Outlander by Diana Gabaldon one. First, I LOVED this story. I thought, at first, that it was far-fetched (it is), but it completely works. Claire, a British World War II nurse, is traveling in Scotland with her husband after the war and she comes upon some stones (like a small version of Stone Henge). She returns without her husband, hears a buzzing noise, and when she places her hand on one of the stones she is transported through time to the 18th century. It is such a unique story! I have LOVED it. However. The show is on Starz and I have enjoyed the show even more. The characters are perfect and I can HEAR it and SEE it. The dialogue in the book is written in a Scottish accent and at first I found it difficult to get through. I did move faster toward the end, but it is so much easier for me to hear it rather than read it. That said, Eddie prefers to "hear" it with subtitles. Ha! I do have the second in the series

Still Alice by Lisa Genova
I loved this one as well! This was another book club pick! Alice, who has just recently turned 50, is a brilliant cognitive professor at Harvard. When she starts having little memory hiccups she visits her doctor, hoping for answers. Diagnosed with Early Onset Alzheimer's, her life is turned upside down. This was such an interesting perspective on this disease. It was beautifully written but terrifying to read. I enjoyed it a lot and didn't feel raw like I normally do from a novel that hits so close to home. It was sad, but it wasn't depressing. I will say that once you read the book you will start feeling like every memory slip is a warning sign. It has been a few weeks since I've read it and I'm still thinking about it!

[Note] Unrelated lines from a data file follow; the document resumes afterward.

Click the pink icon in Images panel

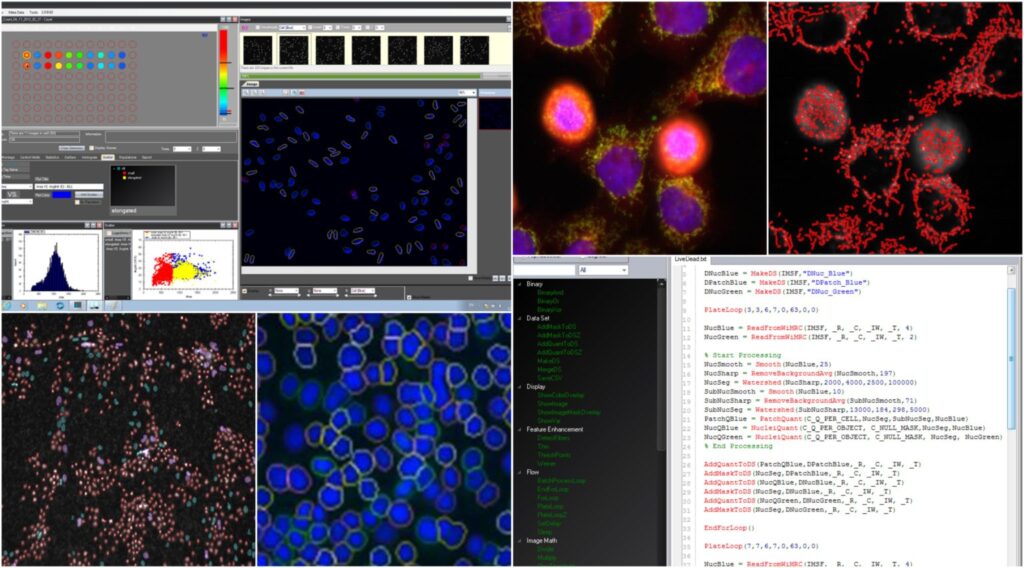click(247, 28)
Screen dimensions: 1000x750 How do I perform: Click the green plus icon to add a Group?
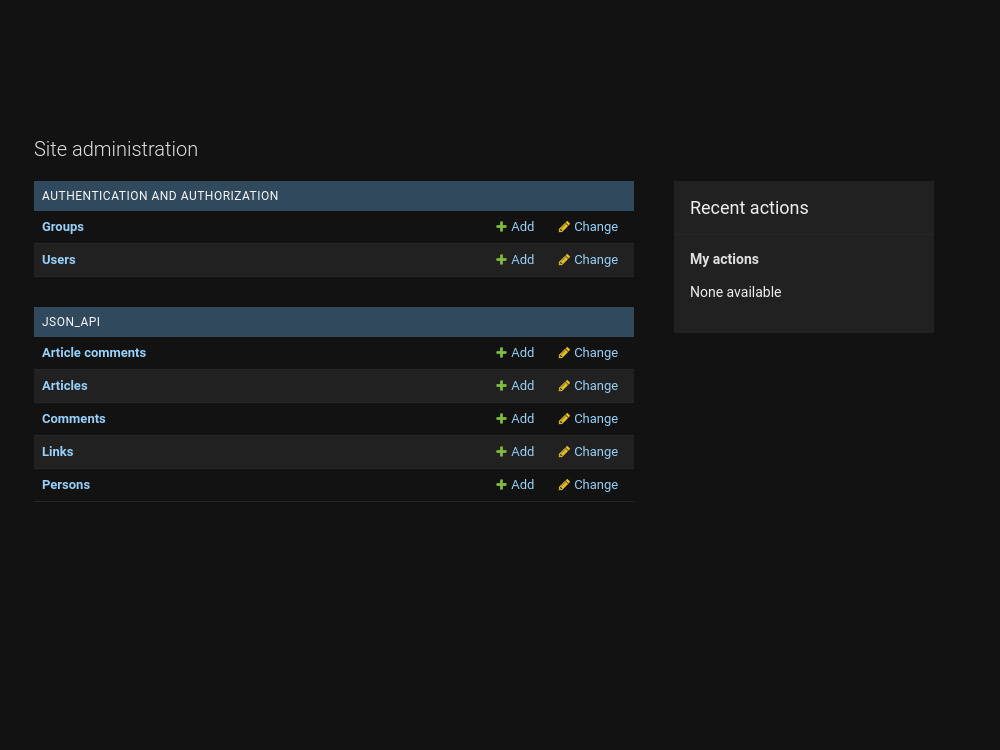(501, 226)
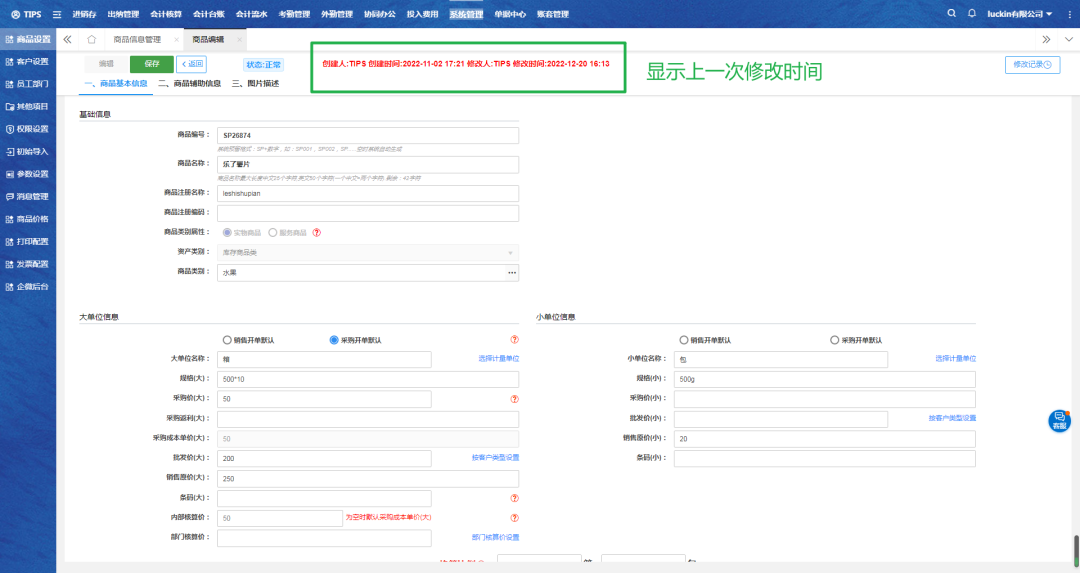Open 商品类别 picker via ellipsis button
The image size is (1080, 573).
click(511, 272)
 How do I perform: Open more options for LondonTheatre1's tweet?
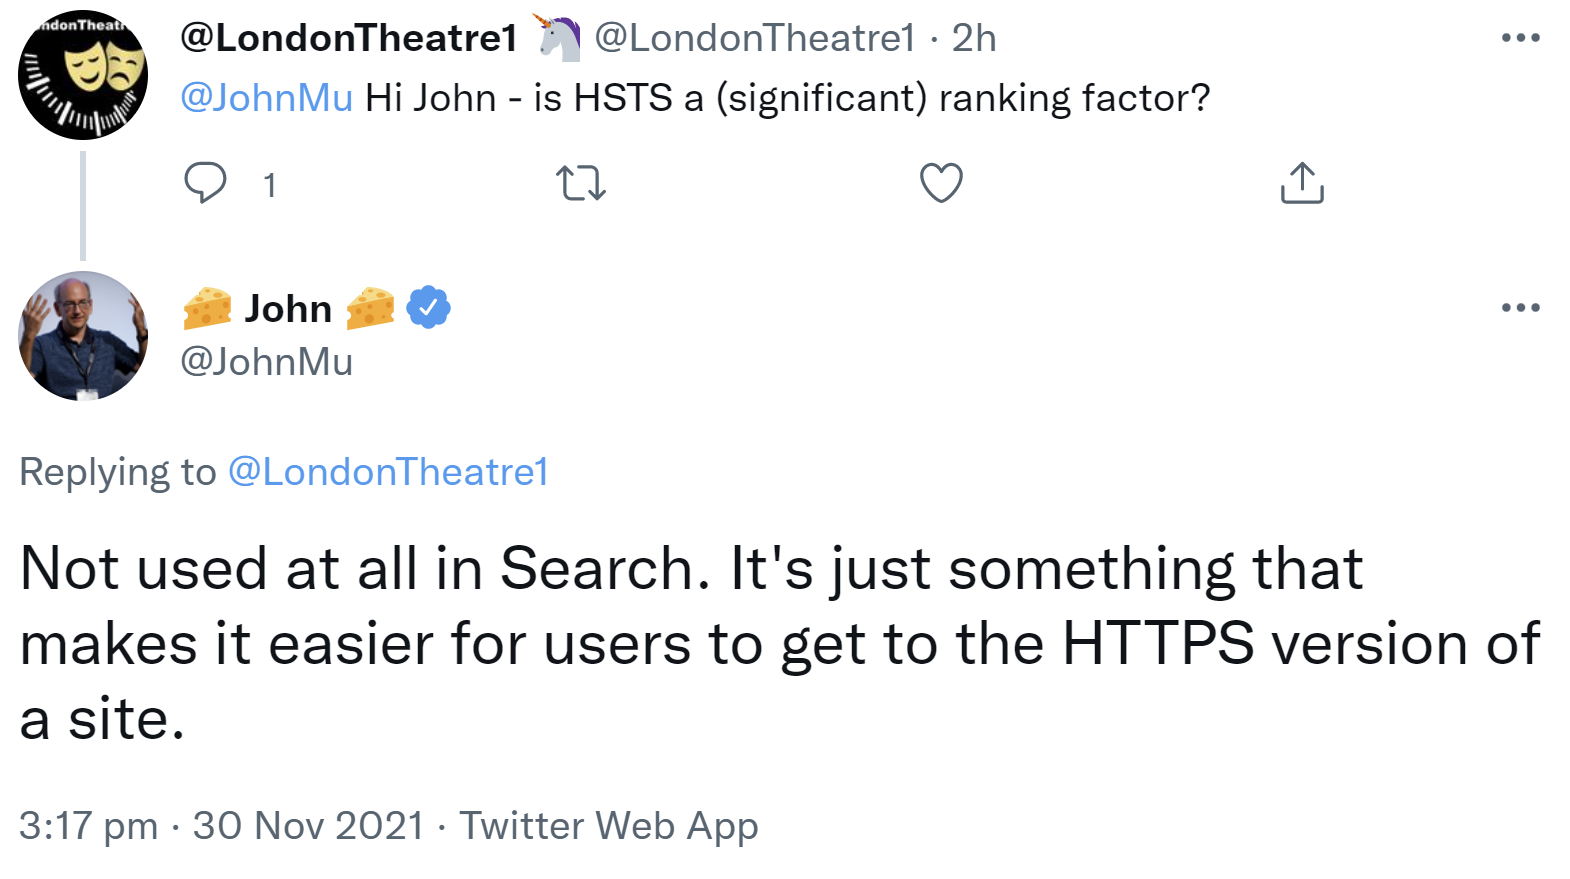1519,37
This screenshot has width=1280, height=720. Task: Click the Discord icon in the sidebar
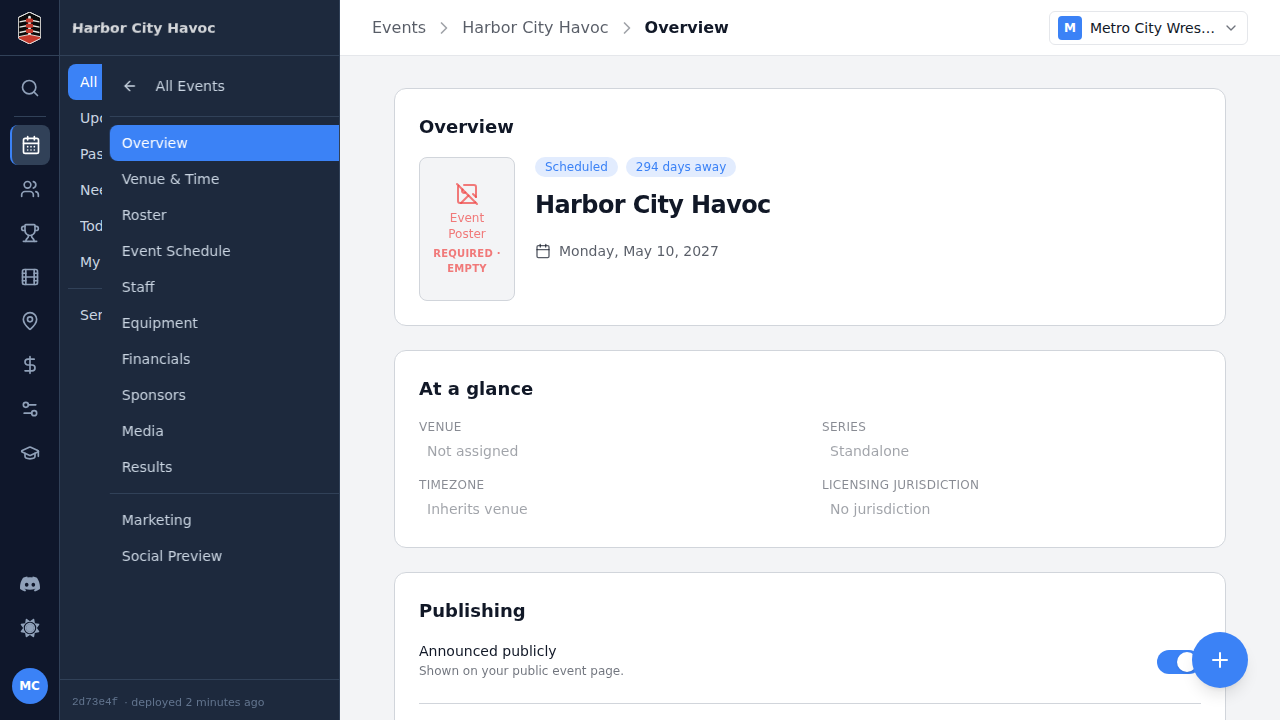point(30,584)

Harry Potter and the Sorcerer's Stone by J.K. Rowling
The boys and I wrapped this one up in June. Y'all know how I feel about HP. This was Will's first time through the book (and James' second) (and my twenty-second) and he enjoyed it. We read the illustrated version. It is GORGEOUS. We've already pre-ordered the second one. They are keepsakes, for sure!

Clearly, not a LOT of reading this year, but definitely some quality books! I have (as always) several started for July, but nothing wrapped up yet. Hopefully I will have a pile finished by the end of this month!